This revised version was printed in Caboose #8 reDraft Picks.

Maybe you’ve jokingly looked at someone’s clothes and announced, “I am drooling over that accessory.” You want to own it and wear it, which to some degree means you want to consume it. Maybe if you’re being silly you might even say “Oh my god,  I totally want to have sex with those clothes.” You’re not serious about wanting to actually literally have intercourse with the items. But in “lusting” after some garment or accessory, there is a desire to in some way own and therefore use the item for one’s own liking, whether to wear or to decorate. Steampunk lends itself to playful genre-specific fetishization. People get really into the clothes, the accessories, the gadgets, the gears. So it makes sense that within the steampunk fiction genre there’s erotica. Bionics, opticals, a heart made of a time piece, machine arms in place of real arms — all of these things are various levels of robotics or cyborg-like devices that in costume or real-life, create a steampunk-identified identity which is created by consuming of fetishizing.

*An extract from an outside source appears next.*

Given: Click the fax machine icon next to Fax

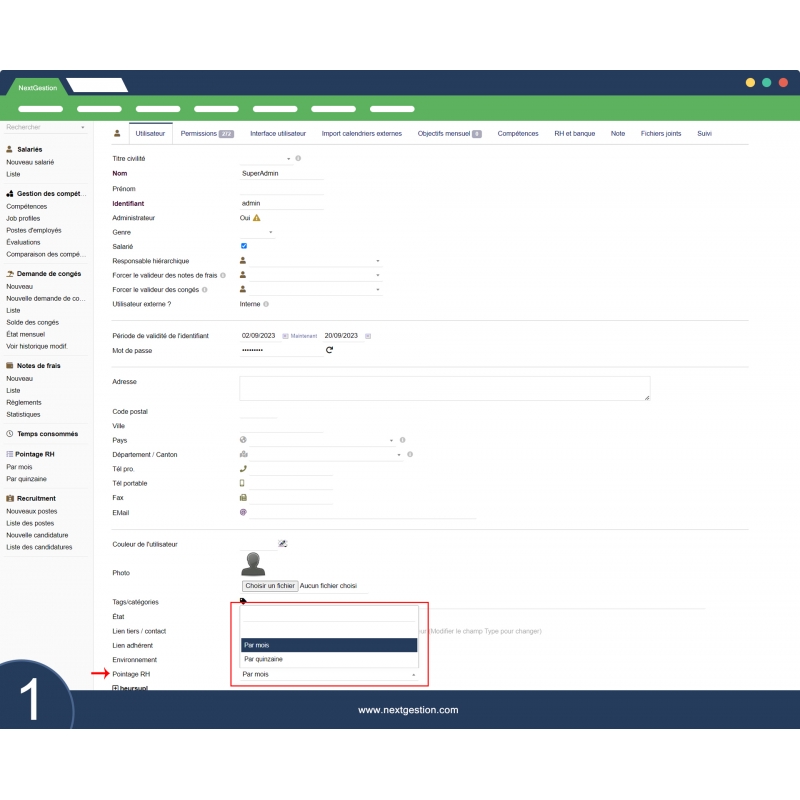Looking at the screenshot, I should click(242, 498).
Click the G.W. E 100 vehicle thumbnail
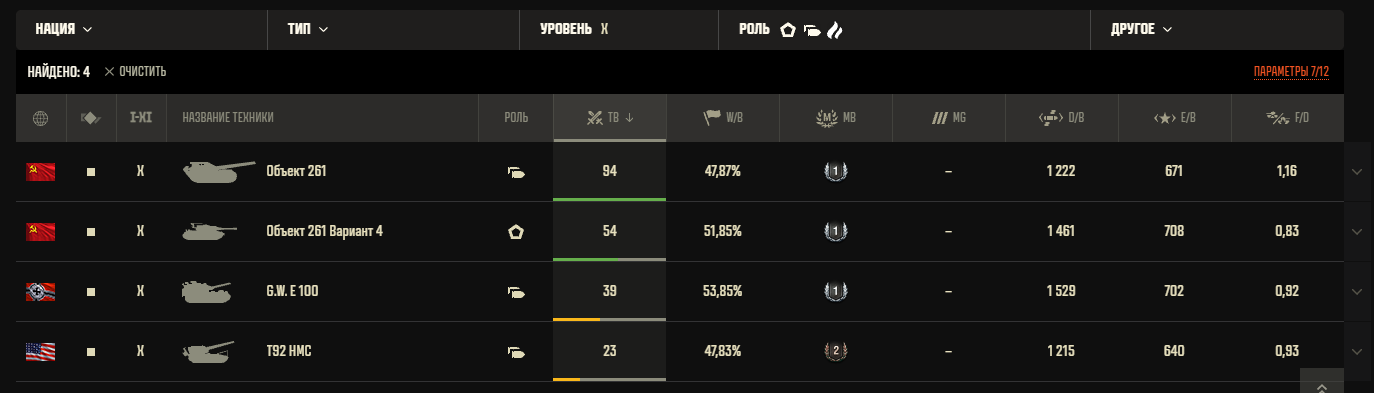The image size is (1374, 393). 208,291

On a symbolic level, in customizing the accessories and machine parts to one’s costume, it’s as if devoted steampunk enthusiasts want to “consume” the gear, the clothes, all that – in a way, to “customize” the old to create something new. The term for the process food undergoes after you consume it, when it becomes part of your body, is called assimilation. This seems like a symbolically effective term to label what happens when you customize something steampunk-esque to work into your own appearance. Maybe there’s a welded piece of jewelry. Maybe there’s multiple jewelers lenses screwed onto frames. Maybe there’s multiple broken timepieces dangling. These are all modified objects that are customized, consumed, assimilated. These are all activities that can to some degree also describe “consumption” in ways that are sexual. Think about the word “consume” in any way you want. And also consider that when one reads something, they can also “devour.”

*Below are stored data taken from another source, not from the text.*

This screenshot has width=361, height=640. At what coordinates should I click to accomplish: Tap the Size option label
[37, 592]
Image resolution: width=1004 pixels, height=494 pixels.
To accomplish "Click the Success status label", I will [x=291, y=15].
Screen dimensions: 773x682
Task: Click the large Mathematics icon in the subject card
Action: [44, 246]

And so that brings us to the anthology of short, sexy steampunk stories edited by D.L. King entitled Carnal Machines: Steampunk Erotica. Some notable items of interest: A woman visits a doctor about sexually based ailment. There is a Doctor Watson. There might have been at least one monocle. There are varieties of sexual preferences. As true with any anthology, some stories are more compelling then others. “Human Powered” by Teresa Noelle Roberts is the most compelling in terms of narrative, which is probably why the anthology starts with this story about two scientists working on a lust-powered machine. Some of the stories subvert cultural traditions, such as “Mutiny On the Danika Blue” by Poe Von Page, wherein a woman on deck of the ship has no rights, but in the bedroom quarters below, she is the captain, a bossy dom who demands the ship’s captain call her “sir.”

There are a few moments where some of the stories feel like McDonald’s Drive Through Steampunk Porn. That is to say, some of the pieces have a tang of erotica with steampunk machines and images name-checked in it. Make a list of steampunk things: goggles, a dirigible, gears, experiments, British accents and so on. Now open this book to any random page. You will probably find something on that list mentioned. On one hand, genre pieces belong to that genre because they each share certain characteristics. On the other hand, if a story is merely name-checking conventions or motifs of the genre, they become less compelling. How do you write something genre-specific without sounding like you’re using a genre cookie cutter?

Let’s say that you wished to perform improvisational sex steampunk comedy (you know, in the event that you happen to be in that situation). You could use this book; open to any page and you will probably find images that are totally steampunk genre-specific. For example (and for laughs), I just opened to page 170 and my finger landed on this:

“Of course, the amount of electricity harvested depended on each boy’s stamina and level of sexual voracity. Some subjects produced almost twice the amount of electrical energy as others.”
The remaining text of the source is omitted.